Tom Lendacky, could you take a look down in the message to the talk of
SEV? I want to make sure I'm not misrepresenting what it does today.
...


>> I actually don't care all that much which one we end up with. It's not
>> like the extra syscall in the second options means much.
>
> The benefit of the second one is that, if sys_encrypt is absent, it
> just works. In the first model, programs need a fallback because
> they'll segfault of mprotect_encrypt() gets ENOSYS.

Well, by the time they get here, they would have already had to allocate
and set up the encryption key. I don't think this would really be the
"normal" malloc() path, for instance.

>> How do we
>> eventually stack it on top of persistent memory filesystems or Device
>> DAX?
>
> How do we stack anonymous memory on top of persistent memory or Device
> DAX? I'm confused.

If our interface to MKTME is:

fd = open("/dev/mktme");
ptr = mmap(fd);

Then it's hard to combine with an interface which is:

fd = open("/dev/dax123");
ptr = mmap(fd);

Where if we have something like mprotect() (or madvise() or something
else taking pointer), we can just do:

fd = open("/dev/anything987");
ptr = mmap(fd);
sys_encrypt(ptr);

Now, we might not *do* it that way for dax, for instance, but I'm just
saying that if we go the /dev/mktme route, we never get a choice.
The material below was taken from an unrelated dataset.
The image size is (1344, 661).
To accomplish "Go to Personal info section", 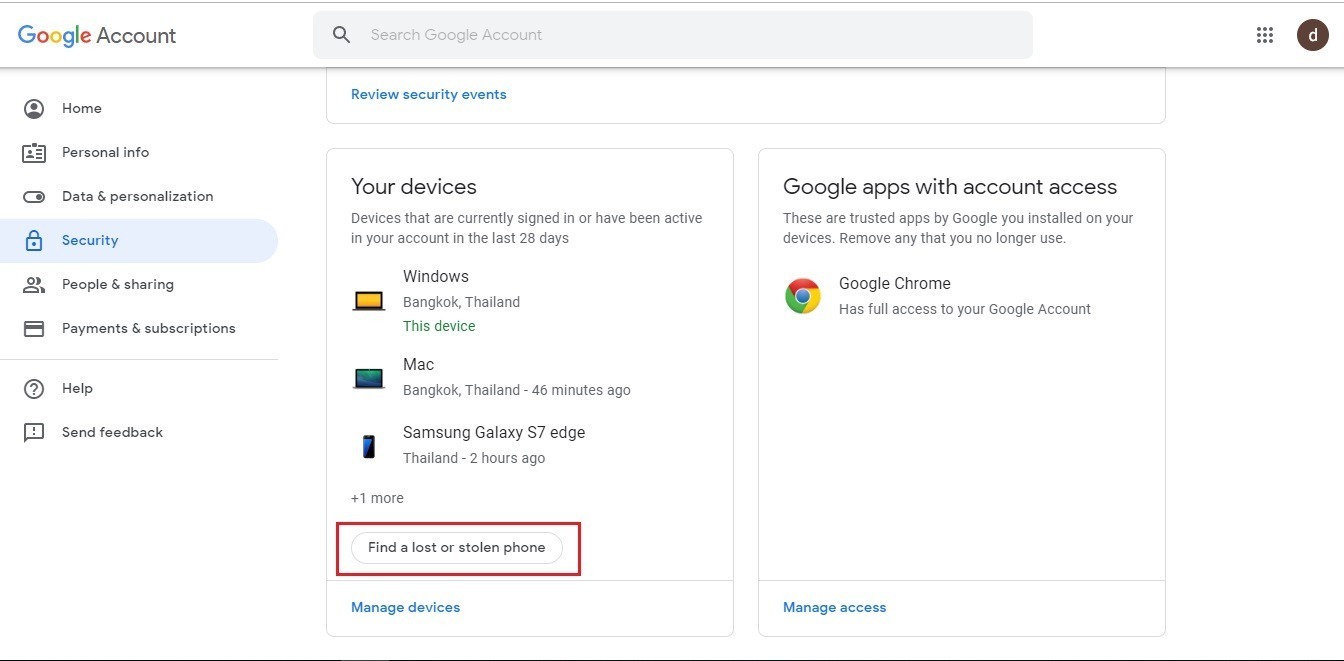I will (x=105, y=152).
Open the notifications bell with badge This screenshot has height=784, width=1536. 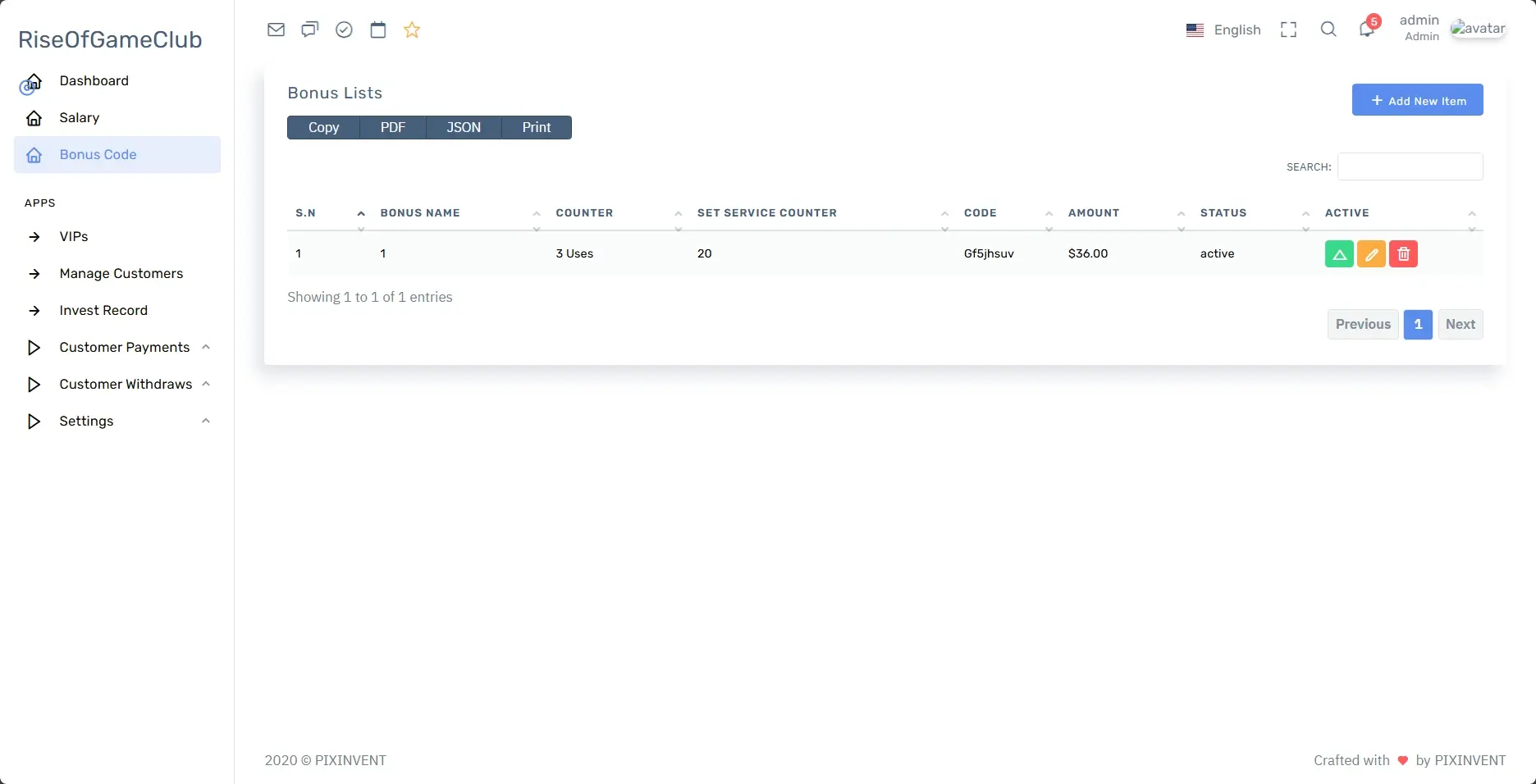(x=1366, y=30)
> I think that, in the long run, we're going to have to either expand
> the core mm's concept of what "memory" is or just have a whole
> parallel set of mechanisms for memory that doesn't work like memory.
...
> I expect that some day normal memory will be able to be repurposed as
> SGX pages on the fly, and that will also look a lot more like SEV or
> XPFO than like the this model of MKTME.

I think you're drawing the line at pages where the kernel can manage
contents vs. not manage contents. I'm not sure that's the right
distinction to make, though. The thing that is important is whether the
kernel can manage the lifetime and location of the data in the page.
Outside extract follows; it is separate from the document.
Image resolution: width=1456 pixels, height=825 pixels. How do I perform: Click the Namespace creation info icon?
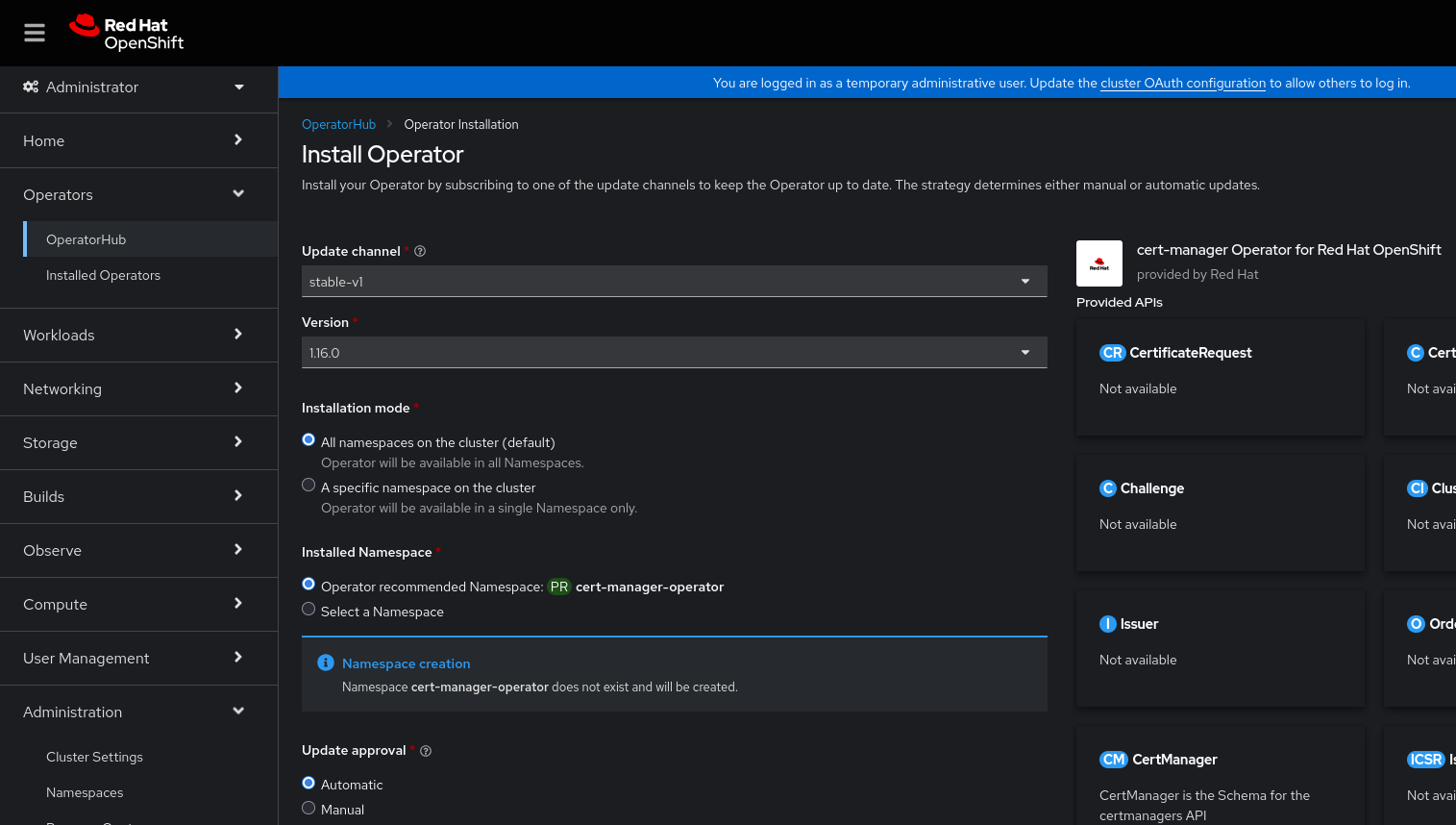click(x=326, y=663)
Basically: Can the kernel choose where the page comes from and get the
page back when it wants?

I really don't like the current state of things like with SEV or with
KVM direct device assignment where the physical location is quite locked
down and the kernel really can't manage the memory. I'm trying really
hard to make sure future hardware is more permissive about such things.
My hope is that these are a temporary blip and not the new normal.

> So, if we upstream MKTME as anonymous memory with a magic config
> syscall, I predict that, in a few years, it will be end up inheriting
> all downsides of both approaches with few of the upsides. Programs
> like QEMU will need to learn to manipulate pages that can't be
> accessed outside the VM without special VM buy-in, so the fact that
> MKTME pages are fully functional and can be GUP-ed won't be very
> useful. And the VM will learn about all these things, but MKTME won't
> really fit in.

Kai Huang (who is on cc) has been doing the QEMU enabling and might want
to weigh in. I'd also love to hear from the AMD folks in case I'm not
grokking some aspect of SEV.

But, my understanding is that, even today, neither QEMU nor the kernel
can see SEV-encrypted guest memory. So QEMU should already understand
how to not interact with guest memory. I _assume_ it's also already
doing this with anonymous memory, without needing /dev/sme or something.

> And, one of these days, someone will come up with a version of XPFO
> that could actually be upstreamed, and it seems entirely plausible
> that it will be totally incompatible with MKTME-as-anonymous-memory
> and that users of MKTME will actually get *worse* security.

I'm not following here. XPFO just means that we don't keep the direct
map around all the time for all memory. If XPFO and
MKTME-as-anonymous-memory were both in play, I think we'd just be
creating/destroying the MKTME-enlightened direct map instead of a
vanilla one.